In a lengthy dissent in support of the hydrological connection theory, Justice Clay claimed that the majority’s opinion was “way off the rails.” Judge Clay first noted that the court’s decision provided a “gaping” loophole in CWA liability. Under the majority’s theory, polluters could simply move their drainage pipes several feet from the riverbank and discharge onto the ground, even if the pollutants then entered groundwater and flowed immediately into the adjacent waterbody. In Judge Clay’s view, whenever a plaintiff alleged that a defendant was polluting navigable waters through a complex pathway, the court should simply require the plaintiff to prove that pollutants in that waterbody came from the defendant’s point source.
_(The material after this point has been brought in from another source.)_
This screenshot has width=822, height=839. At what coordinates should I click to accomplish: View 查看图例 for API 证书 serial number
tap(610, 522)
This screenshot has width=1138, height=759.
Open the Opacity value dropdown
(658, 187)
The dissent also rebutted each of the majority’s textual and contextual arguments in turn. It first claimed that the majority’s reliance on the definition of “effluent limitation”, which contains the “into” language, is misplaced. The dissent noted that the citizen-suit provision of the CWA, under which plaintiffs brought their claims, uses the term “effluent standard or limitation,” which refers to another CWA section defining “discharge of a pollutant” as “any addition of any pollutant to navigable waters from any point source.” Thus, the word “into” is not contained in any of the statutory provisions at issue.

Next, the dissent found that the majority failed to meaningfully distinguish Rapanos because the issue was the same – whether the CWA applied to pollution that travels from a point source to navigable waters through a complex pathway. Indeed, the dissent noted that in Rapanos, Justice Scalia favorably cited to a case in which pollutants traveled across fields – which were “not necessarily point sources themselves” – before reaching navigable waters. Finally, the dissent rejected the majority’s argument that the CCR rule promulgated pursuant to RCRA would be effectively nullified by the extension of CWA liability to the storage and treatment of coal ash. The dissent noted that EPA’s own position regarding the issue, as articulated in the Federal Register, is that the RCRA would regulate the way CCR is stored while the CWA would kick in as soon as CCR enters a navigable waterway.
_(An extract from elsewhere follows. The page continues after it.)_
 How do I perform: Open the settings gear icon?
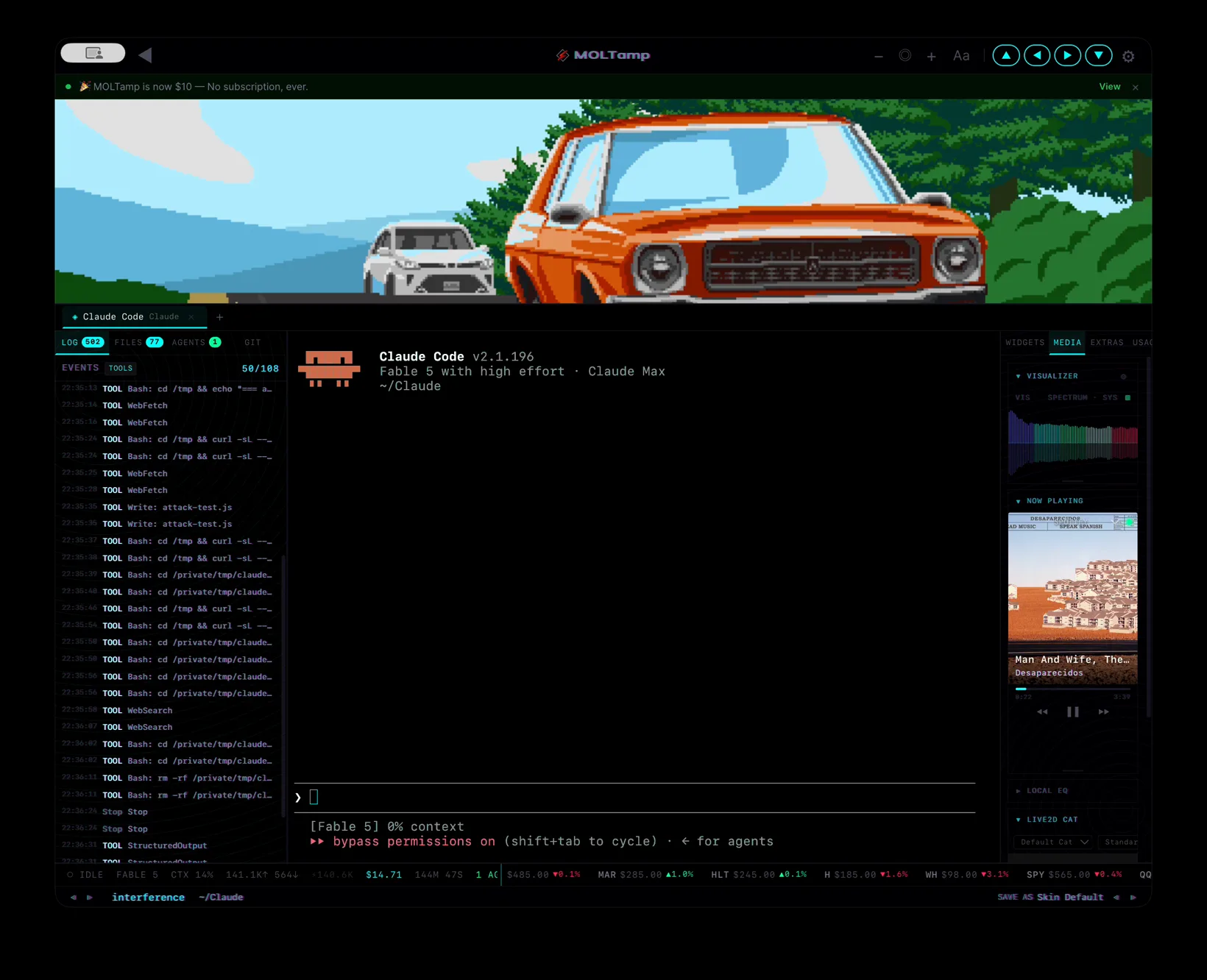(1128, 56)
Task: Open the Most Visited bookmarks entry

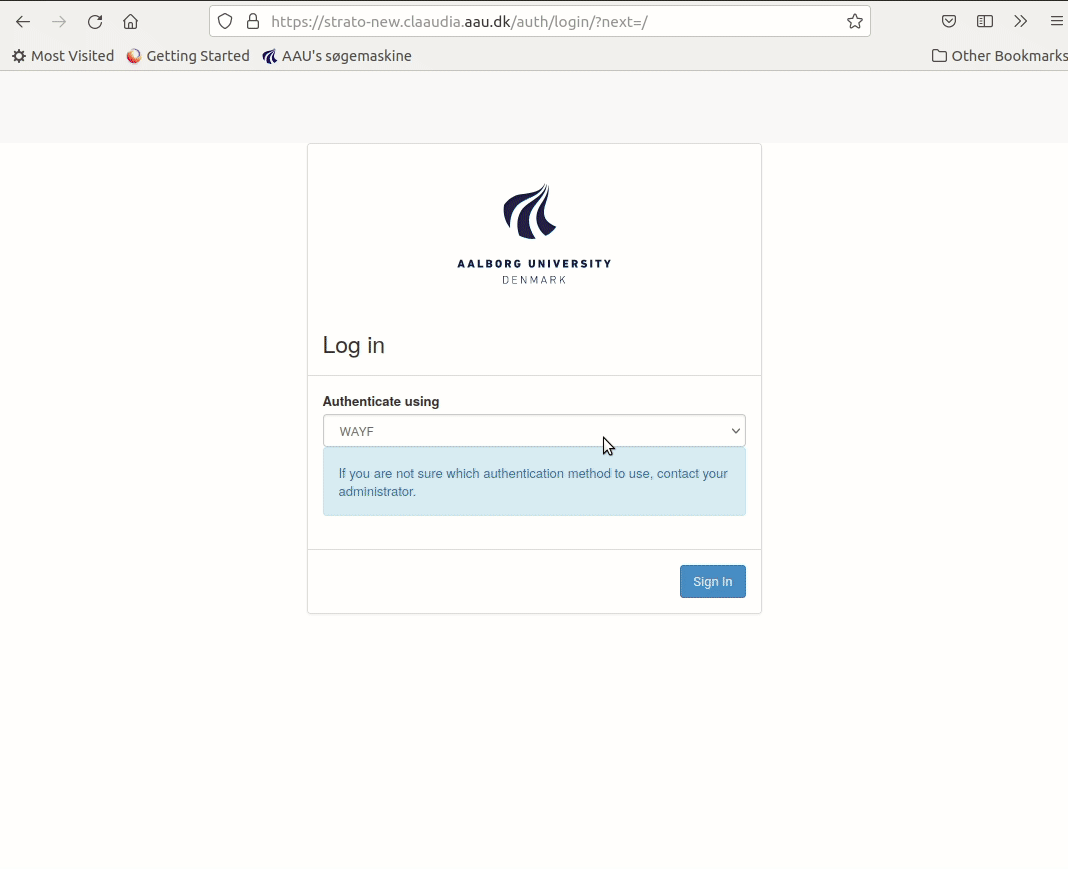Action: click(x=62, y=56)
The Sixth Circuit’s holding in the two decisions makes it more likely that the U.S. Supreme Court will weigh in on whether CWA liability extends to discharges from point sources that reach navigable waters through groundwater. And as noted in our prior blog on the Fourth Circuit’s decision in Upstate Forever, the growing body of caselaw addressing statutory violations is not limited to the federal courts. As we also reported on earlier this year, the Pennsylvania Supreme Court ’s decision in EQT Prod. Co. v. Dep’t of Envtl. Prot. held that the Pennsylvania Clean Streams Law did not authorize the Department of Environment Protection to impose daily penalties for the ongoing, continuing presence of pollutants in waters of the Commonwealth. No. 6 MAP 2017, 2018 WL 1516385, (Pa. Mar. 28, 2018). As states and environmental groups take more of a lead in enforcement of environmental laws, cases that push at the boundaries of statutory interpretation are certain to be more common in both the federal and state arenas.